▶ RECORD EXCERPTS:
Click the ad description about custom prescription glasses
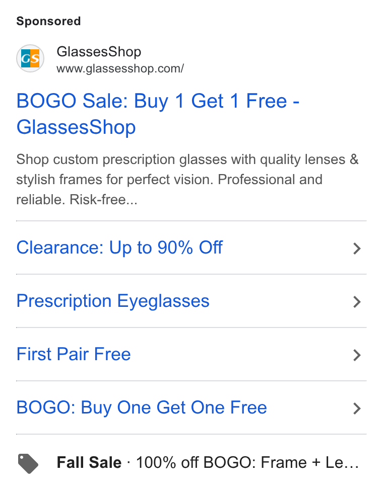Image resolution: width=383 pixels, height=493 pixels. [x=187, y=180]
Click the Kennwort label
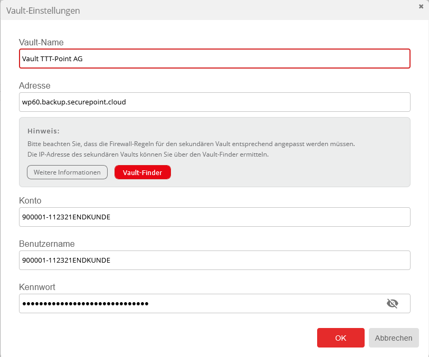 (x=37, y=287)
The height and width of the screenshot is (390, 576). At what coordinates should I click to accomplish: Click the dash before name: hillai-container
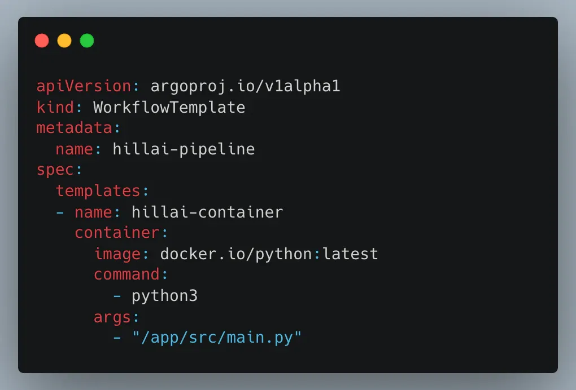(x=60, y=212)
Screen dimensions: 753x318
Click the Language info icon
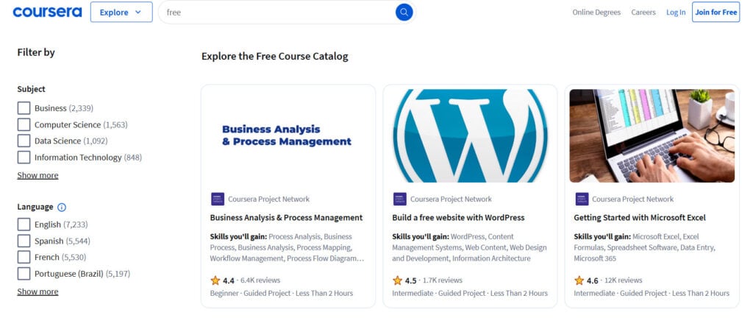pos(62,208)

* * *

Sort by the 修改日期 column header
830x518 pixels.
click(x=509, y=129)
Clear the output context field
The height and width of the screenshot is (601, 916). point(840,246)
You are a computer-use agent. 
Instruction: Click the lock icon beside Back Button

---

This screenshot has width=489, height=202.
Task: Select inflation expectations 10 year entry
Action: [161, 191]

▶ WHAT THE EXERCISE ASKS: Render the text above, from the line with "You are a computer-use agent." up to and including the line with "Instruction: Click the", as a numbered list, leaving out any blank lines.

▶ EXERCISE ANSWER:
1. You are a computer-use agent. 
2. Instruction: Click the lock icon beside Back Button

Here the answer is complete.